ASSIGNMENT: Produce a verbatim copy of the records, and keep the images out of it.

Dataset entries:
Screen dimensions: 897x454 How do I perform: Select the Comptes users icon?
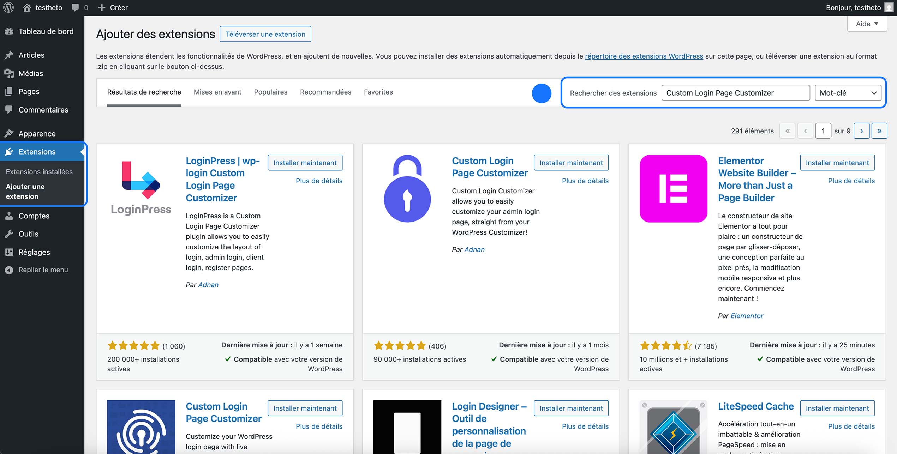10,216
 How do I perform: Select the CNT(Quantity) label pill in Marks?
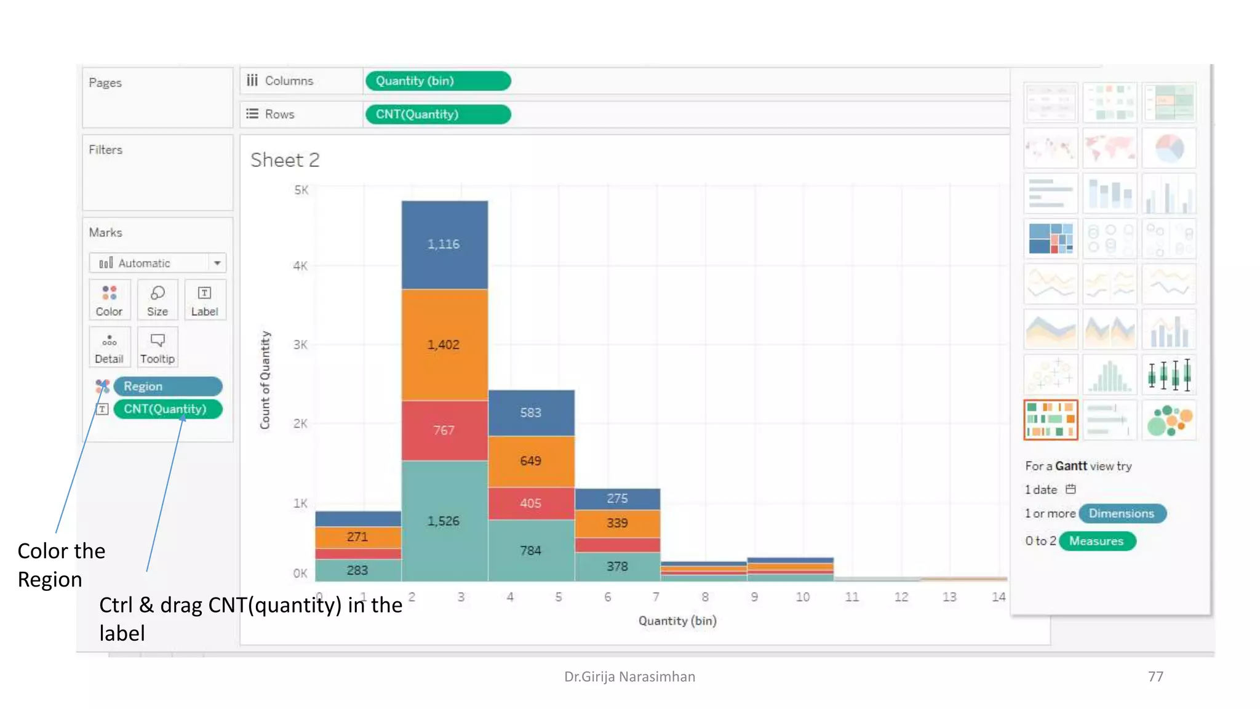pyautogui.click(x=167, y=409)
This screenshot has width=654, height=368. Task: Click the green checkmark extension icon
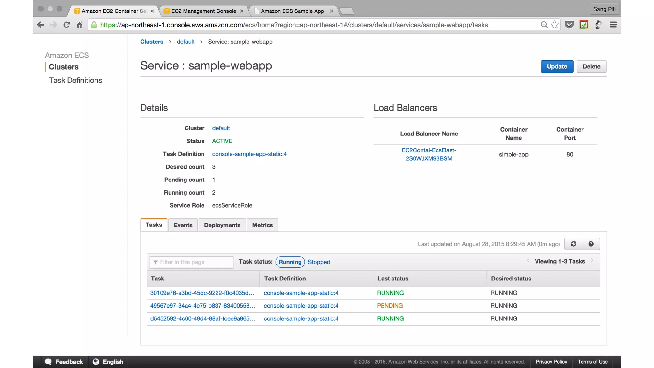click(x=584, y=25)
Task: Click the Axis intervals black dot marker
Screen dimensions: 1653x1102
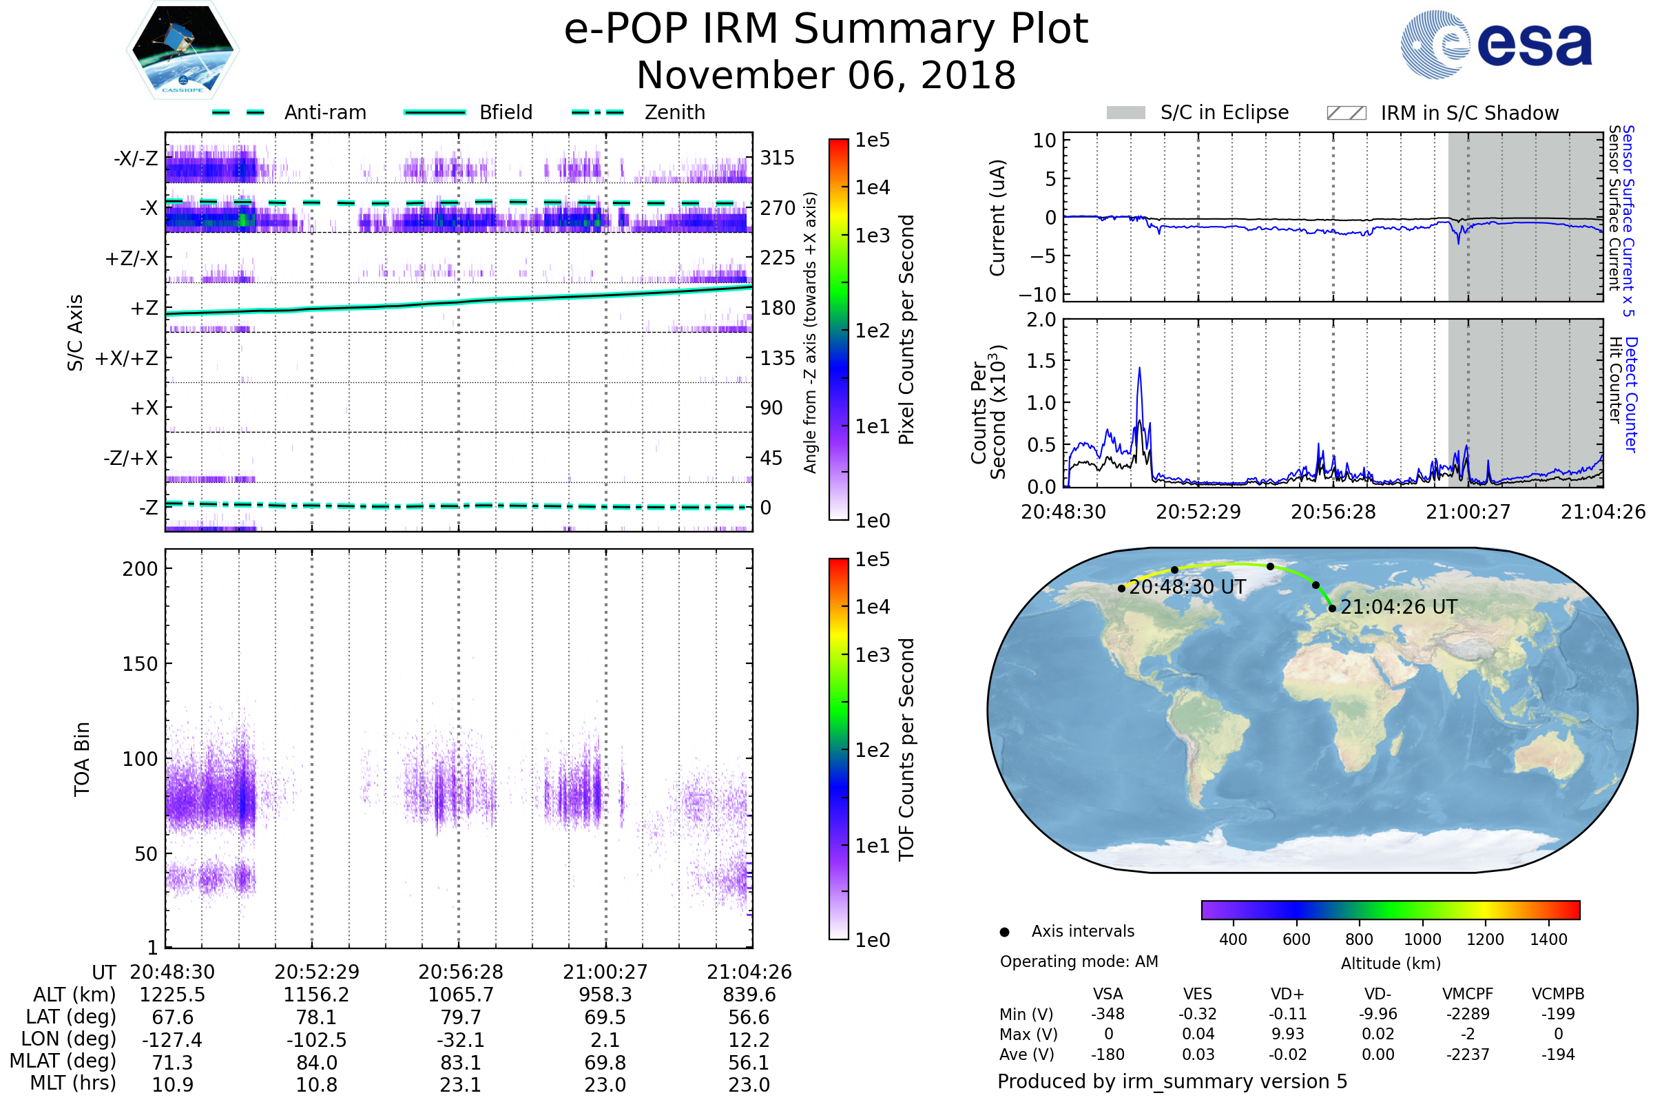Action: click(1004, 932)
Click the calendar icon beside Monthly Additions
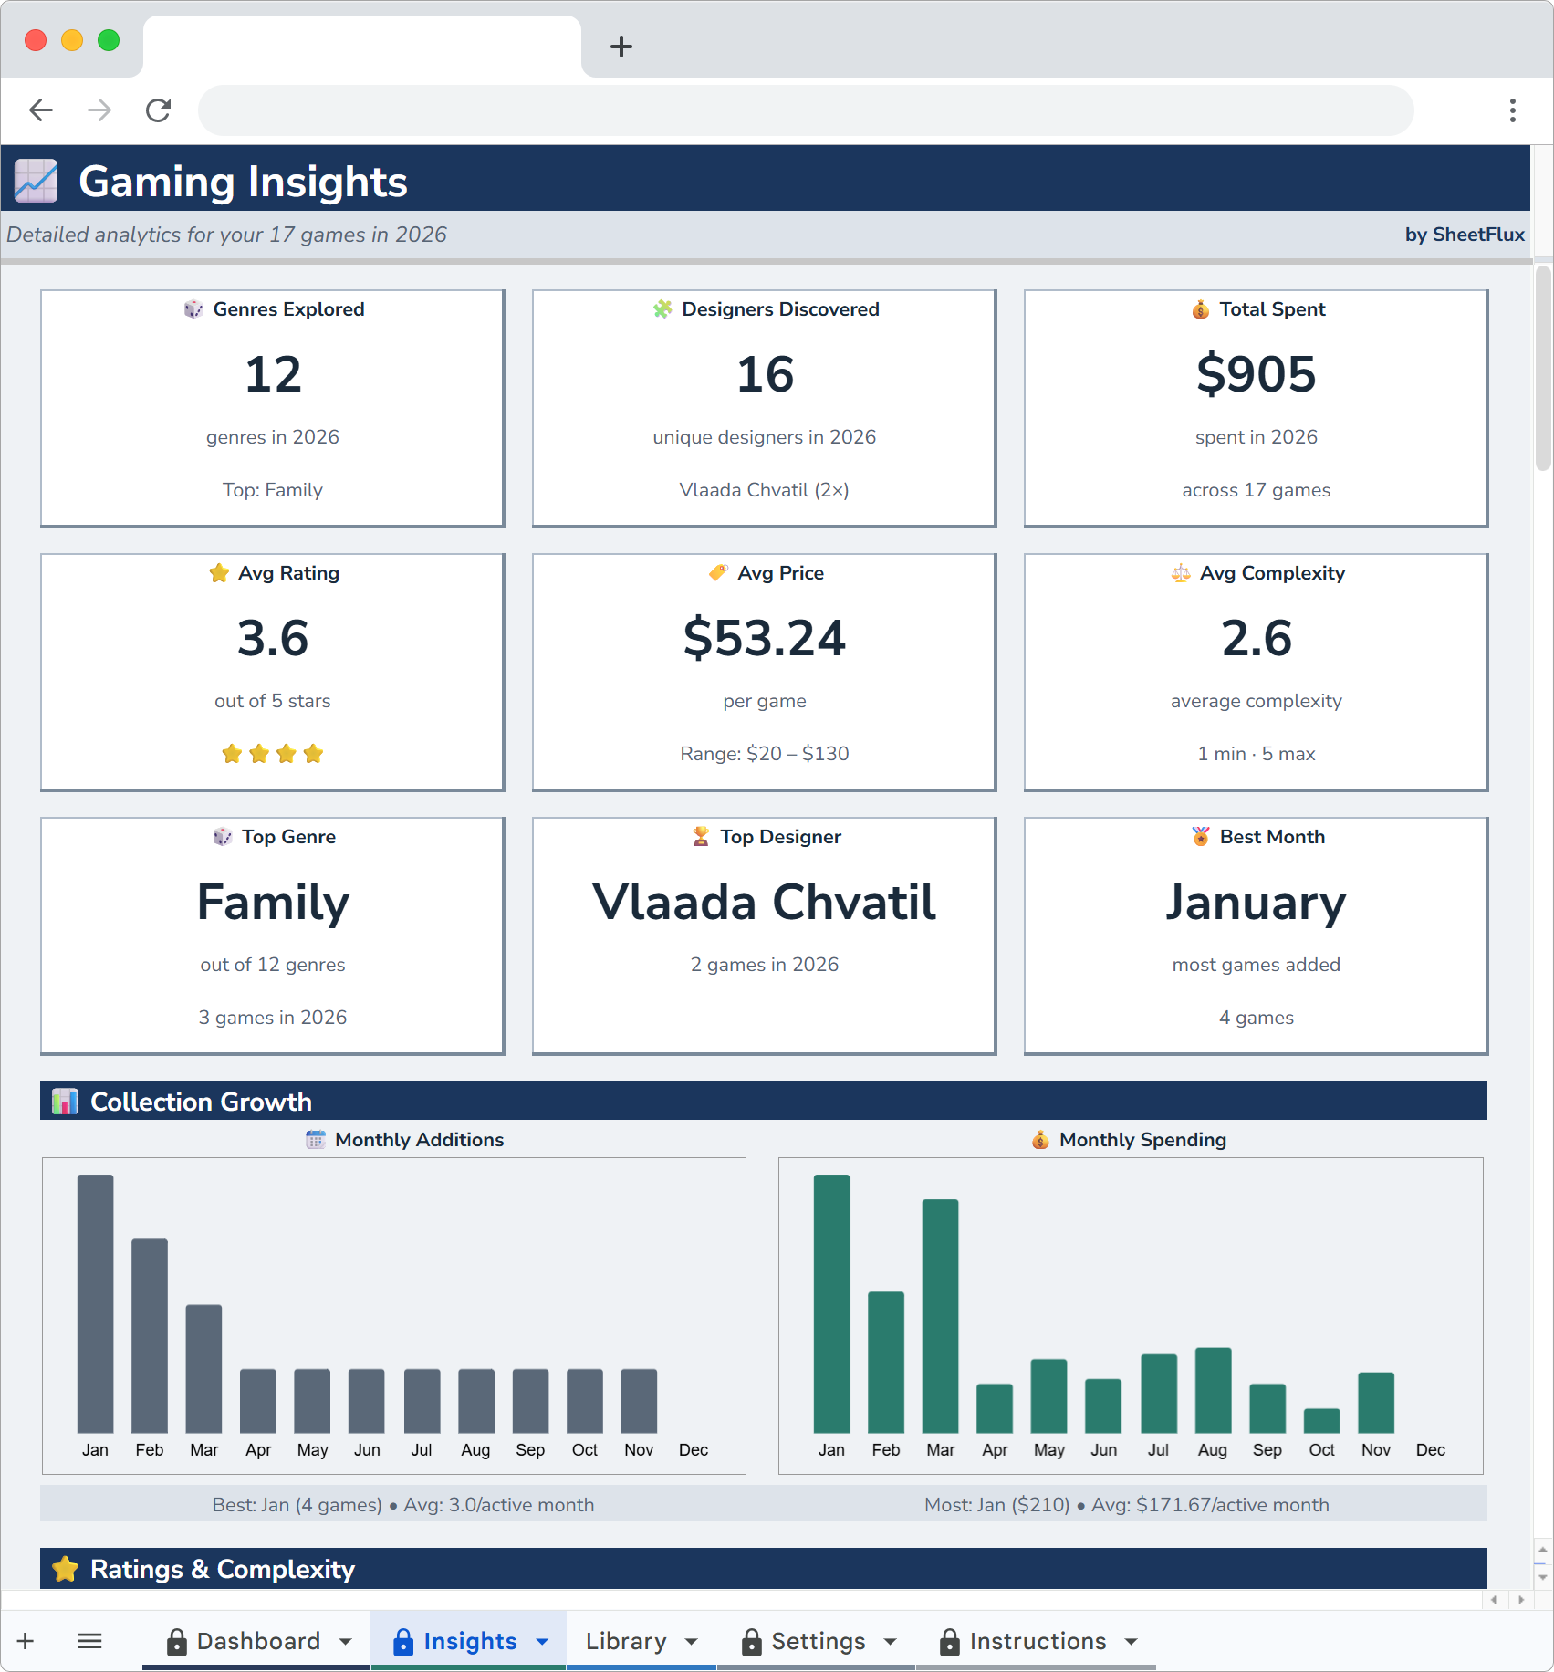1554x1672 pixels. [316, 1140]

EXERCISE ANSWER:
Screen dimensions: 897x454 How do I perform: Select the Comptes users icon?
10,216
 How do I perform: Select the CNT(Quantity) label pill in Marks?
pyautogui.click(x=167, y=409)
This screenshot has width=654, height=368. Task: Click the green checkmark extension icon
click(x=584, y=25)
Task: Click the Axis intervals black dot marker
Screen dimensions: 1653x1102
Action: click(1004, 932)
Click the calendar icon beside Monthly Additions
1554x1672 pixels. [316, 1140]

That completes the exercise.